A year after a lesbian police officer began a fight with the city of Coral Gables, the commission passed a Domestic Partnership Ordinance giving LGBT city employees partnership benefits, South Florida Gay News reports.
“I have been a police officer with the city for 22 years, and today I finally have the same rights as my fellow officers,” Acting Major Rene Tastet said in a statement.
Tastet's battle for equal rights started in April 2011 when she requested bereavement leave on the passing of her longtime partner’s father, according to SAVE Dade, an LGBT advocacy group.
Though her request was denied, Tastet was able to take a different form leave because of her tenure with the police department. But the experience led her to try and change the city’s policy.
“I realized at that moment the injustice of not having equal rights and how it would affect the next person not having the accrued leave and unable to be with his/her partner,” she said.
The acting major filed a grievance with the city manager’s office to have Coral Gables include homosexual couples in the city’s Bereavement Leave Rule.

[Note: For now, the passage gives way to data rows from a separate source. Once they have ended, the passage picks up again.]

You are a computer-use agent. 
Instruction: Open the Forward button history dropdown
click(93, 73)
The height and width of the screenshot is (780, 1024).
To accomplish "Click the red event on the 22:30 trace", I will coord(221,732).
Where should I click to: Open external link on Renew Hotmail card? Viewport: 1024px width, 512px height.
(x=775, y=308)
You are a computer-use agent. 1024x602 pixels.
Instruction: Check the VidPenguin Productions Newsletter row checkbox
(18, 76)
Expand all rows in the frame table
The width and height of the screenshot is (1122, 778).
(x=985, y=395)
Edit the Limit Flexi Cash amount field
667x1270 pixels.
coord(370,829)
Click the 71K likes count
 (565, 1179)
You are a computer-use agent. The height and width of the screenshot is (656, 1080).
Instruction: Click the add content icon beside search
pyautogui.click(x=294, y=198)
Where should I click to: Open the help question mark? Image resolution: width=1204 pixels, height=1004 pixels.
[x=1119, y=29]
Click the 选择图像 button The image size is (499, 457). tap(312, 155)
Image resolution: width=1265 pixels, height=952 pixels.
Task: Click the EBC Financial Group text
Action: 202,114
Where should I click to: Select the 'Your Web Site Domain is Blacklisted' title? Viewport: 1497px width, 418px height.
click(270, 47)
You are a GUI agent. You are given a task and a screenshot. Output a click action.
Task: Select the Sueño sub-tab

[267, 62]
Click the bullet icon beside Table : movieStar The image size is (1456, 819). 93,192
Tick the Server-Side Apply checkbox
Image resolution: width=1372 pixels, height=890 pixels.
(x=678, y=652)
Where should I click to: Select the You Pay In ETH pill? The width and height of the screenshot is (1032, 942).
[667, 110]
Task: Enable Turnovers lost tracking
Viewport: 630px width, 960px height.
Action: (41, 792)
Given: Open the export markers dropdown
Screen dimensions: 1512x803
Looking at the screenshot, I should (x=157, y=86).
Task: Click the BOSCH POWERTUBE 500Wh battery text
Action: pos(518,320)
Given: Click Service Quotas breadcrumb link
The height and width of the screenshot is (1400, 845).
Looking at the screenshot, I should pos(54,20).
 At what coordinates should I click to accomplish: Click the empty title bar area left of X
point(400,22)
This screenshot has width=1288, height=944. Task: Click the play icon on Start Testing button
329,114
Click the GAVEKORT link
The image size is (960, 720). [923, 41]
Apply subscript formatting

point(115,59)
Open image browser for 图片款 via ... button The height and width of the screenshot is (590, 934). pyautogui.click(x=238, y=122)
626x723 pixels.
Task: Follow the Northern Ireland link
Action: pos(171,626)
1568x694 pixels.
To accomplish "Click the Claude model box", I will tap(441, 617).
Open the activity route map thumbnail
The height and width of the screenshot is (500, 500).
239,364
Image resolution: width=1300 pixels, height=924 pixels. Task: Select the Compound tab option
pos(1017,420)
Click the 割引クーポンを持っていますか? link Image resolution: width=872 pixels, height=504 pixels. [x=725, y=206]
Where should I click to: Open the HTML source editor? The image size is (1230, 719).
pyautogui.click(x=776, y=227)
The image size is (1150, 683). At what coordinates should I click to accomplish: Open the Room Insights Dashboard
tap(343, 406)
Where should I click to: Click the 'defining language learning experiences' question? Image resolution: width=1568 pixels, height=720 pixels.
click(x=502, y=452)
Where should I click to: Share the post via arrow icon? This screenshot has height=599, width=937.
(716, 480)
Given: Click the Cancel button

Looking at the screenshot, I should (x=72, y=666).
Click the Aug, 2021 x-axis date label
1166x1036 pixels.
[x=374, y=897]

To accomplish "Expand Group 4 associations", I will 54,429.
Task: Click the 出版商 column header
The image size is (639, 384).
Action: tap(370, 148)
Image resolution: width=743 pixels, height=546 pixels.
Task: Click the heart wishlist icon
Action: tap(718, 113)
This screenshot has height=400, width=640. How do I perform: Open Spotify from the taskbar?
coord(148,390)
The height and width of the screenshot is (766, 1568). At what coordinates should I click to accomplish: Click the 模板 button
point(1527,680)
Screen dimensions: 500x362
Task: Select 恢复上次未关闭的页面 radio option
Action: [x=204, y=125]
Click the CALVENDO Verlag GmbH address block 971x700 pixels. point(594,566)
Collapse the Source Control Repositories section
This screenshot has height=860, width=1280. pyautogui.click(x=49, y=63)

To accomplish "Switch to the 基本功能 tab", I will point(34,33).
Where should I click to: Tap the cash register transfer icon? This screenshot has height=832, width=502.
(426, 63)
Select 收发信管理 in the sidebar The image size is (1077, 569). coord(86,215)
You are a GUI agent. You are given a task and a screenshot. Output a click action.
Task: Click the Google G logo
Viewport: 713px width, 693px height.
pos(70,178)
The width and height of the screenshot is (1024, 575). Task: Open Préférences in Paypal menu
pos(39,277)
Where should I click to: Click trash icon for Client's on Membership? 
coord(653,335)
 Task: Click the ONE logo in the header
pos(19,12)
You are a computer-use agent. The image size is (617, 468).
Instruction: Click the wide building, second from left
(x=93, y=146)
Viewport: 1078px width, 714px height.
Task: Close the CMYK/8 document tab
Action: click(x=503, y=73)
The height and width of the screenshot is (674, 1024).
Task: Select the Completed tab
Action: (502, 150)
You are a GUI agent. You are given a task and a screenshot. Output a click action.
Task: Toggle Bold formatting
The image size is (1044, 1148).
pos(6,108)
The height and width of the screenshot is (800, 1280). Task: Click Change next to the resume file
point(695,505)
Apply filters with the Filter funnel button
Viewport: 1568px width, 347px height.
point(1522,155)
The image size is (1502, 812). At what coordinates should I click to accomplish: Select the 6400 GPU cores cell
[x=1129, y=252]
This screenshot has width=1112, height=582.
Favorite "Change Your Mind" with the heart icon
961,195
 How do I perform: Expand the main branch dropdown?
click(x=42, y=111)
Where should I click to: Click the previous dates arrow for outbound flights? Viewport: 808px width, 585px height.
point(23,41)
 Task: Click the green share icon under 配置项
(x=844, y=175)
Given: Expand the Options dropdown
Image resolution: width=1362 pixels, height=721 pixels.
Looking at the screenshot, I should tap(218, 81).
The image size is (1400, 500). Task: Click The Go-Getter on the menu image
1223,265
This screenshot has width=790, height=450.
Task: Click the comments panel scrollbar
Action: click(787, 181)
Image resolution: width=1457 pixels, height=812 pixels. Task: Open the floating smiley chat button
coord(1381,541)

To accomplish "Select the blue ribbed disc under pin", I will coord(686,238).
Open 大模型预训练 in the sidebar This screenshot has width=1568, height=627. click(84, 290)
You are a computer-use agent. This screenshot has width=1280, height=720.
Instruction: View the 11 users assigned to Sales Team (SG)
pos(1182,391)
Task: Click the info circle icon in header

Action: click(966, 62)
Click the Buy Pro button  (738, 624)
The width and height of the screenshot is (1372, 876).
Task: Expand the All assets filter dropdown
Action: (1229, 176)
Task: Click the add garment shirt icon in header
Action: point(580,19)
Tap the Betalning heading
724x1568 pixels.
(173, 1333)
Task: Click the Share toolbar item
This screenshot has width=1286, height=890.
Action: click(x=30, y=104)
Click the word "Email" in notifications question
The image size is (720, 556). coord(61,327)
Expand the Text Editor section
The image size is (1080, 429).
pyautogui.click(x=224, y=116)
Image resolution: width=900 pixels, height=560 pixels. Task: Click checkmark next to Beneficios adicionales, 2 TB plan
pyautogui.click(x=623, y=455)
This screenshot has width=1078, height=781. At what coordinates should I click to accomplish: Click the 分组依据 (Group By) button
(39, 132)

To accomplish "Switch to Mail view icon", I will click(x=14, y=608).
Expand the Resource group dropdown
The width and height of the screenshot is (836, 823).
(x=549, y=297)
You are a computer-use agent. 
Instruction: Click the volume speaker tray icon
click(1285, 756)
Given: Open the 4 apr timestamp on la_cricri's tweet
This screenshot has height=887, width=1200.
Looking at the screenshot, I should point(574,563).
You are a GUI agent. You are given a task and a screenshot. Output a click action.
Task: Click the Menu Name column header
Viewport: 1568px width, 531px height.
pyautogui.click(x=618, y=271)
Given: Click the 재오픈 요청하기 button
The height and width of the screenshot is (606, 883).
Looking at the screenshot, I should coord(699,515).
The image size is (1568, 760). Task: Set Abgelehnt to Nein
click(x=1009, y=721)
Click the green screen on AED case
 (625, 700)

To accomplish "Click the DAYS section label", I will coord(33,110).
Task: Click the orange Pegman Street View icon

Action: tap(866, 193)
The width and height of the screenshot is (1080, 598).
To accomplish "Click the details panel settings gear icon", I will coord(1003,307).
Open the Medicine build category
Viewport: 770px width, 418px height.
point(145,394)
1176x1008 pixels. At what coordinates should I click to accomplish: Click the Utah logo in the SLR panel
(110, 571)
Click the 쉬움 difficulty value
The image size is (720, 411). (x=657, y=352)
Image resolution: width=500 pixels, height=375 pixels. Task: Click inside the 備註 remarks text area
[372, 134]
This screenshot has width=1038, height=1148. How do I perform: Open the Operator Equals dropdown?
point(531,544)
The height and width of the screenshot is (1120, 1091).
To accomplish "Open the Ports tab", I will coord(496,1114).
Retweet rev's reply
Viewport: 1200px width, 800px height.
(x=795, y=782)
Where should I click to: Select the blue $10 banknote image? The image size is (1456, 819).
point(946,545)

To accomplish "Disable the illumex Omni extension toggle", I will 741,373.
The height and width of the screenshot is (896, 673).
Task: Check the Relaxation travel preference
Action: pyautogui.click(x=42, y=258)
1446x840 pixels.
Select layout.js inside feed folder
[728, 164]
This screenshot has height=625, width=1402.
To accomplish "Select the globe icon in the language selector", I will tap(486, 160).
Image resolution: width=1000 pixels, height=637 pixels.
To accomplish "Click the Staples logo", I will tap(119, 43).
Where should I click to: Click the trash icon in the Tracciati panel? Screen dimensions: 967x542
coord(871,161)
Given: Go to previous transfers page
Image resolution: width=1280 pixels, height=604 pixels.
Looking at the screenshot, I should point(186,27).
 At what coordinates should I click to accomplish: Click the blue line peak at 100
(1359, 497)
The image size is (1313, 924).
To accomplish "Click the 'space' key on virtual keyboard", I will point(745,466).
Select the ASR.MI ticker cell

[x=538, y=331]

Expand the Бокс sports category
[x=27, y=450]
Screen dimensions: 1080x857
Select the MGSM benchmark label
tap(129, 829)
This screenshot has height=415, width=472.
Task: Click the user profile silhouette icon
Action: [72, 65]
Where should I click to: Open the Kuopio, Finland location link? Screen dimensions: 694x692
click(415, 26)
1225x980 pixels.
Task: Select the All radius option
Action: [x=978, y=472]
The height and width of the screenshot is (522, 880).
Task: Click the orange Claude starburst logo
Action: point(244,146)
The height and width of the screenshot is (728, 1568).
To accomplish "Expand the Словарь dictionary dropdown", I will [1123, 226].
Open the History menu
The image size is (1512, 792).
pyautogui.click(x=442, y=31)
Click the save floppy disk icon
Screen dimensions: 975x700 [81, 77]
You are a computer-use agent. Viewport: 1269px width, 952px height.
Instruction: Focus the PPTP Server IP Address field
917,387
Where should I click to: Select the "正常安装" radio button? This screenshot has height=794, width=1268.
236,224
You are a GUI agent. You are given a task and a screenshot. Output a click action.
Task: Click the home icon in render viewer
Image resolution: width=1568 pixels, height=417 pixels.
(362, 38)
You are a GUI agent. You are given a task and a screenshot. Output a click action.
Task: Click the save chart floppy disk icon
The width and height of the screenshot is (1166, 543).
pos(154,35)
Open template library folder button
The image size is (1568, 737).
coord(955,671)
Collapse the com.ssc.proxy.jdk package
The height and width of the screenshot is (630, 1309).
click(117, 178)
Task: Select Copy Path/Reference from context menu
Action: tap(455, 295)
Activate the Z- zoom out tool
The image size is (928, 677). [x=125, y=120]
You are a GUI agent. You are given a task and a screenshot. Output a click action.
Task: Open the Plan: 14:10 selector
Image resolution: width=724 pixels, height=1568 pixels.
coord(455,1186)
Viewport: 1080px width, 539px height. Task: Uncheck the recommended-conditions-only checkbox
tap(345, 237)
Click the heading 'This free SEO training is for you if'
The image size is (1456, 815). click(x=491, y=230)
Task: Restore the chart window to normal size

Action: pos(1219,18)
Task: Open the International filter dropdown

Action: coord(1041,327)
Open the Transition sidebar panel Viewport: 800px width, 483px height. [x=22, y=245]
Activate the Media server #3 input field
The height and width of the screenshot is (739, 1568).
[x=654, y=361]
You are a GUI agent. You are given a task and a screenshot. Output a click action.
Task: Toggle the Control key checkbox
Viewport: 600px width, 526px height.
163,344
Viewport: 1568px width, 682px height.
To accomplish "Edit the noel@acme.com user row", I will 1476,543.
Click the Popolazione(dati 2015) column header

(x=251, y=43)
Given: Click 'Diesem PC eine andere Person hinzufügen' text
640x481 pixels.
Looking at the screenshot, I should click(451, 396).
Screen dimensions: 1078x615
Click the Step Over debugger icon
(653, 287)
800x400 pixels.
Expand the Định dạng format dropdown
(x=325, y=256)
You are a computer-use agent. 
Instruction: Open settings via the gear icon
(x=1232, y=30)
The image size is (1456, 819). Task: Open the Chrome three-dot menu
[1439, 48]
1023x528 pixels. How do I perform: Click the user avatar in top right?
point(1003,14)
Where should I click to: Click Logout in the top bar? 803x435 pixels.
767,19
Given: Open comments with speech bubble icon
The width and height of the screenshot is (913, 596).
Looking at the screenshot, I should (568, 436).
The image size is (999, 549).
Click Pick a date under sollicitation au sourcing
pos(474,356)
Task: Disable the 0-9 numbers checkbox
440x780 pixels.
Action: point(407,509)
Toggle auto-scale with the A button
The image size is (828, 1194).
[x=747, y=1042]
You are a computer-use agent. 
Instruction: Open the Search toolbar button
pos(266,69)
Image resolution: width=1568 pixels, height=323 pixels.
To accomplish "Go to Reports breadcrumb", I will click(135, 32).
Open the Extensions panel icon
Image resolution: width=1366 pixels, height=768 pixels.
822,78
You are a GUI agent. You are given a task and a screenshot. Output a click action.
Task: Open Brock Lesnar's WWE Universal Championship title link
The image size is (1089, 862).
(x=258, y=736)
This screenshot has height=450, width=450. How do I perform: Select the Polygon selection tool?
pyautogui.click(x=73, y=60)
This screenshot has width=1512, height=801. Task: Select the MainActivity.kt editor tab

The Fraternal Order of Police stood behind Tastet, fully supporting the Domestic Partnership Ordinance.
After a unanimous vote by the Coral Gables city commission, the city became the eighth in Miami-Dade to give same-sex couples partnership benefits, following Miami Beach, Miami, North Miami, North Bay Village, South Miami, Palmetto Bay and Miami Shores. Miami-Dade County workers are also covered by a domestic partnership policy.
“When you’re able to change public policy like this without any of the sort of hardliners coming out against it, I think that sends a signal that people are progressing, people are being educated, and more people are becoming more accepting of gay and lesbian people, their lives, and their families,” CJ Ortuno, executive director of SAVE Dade, told HuffPost Miami.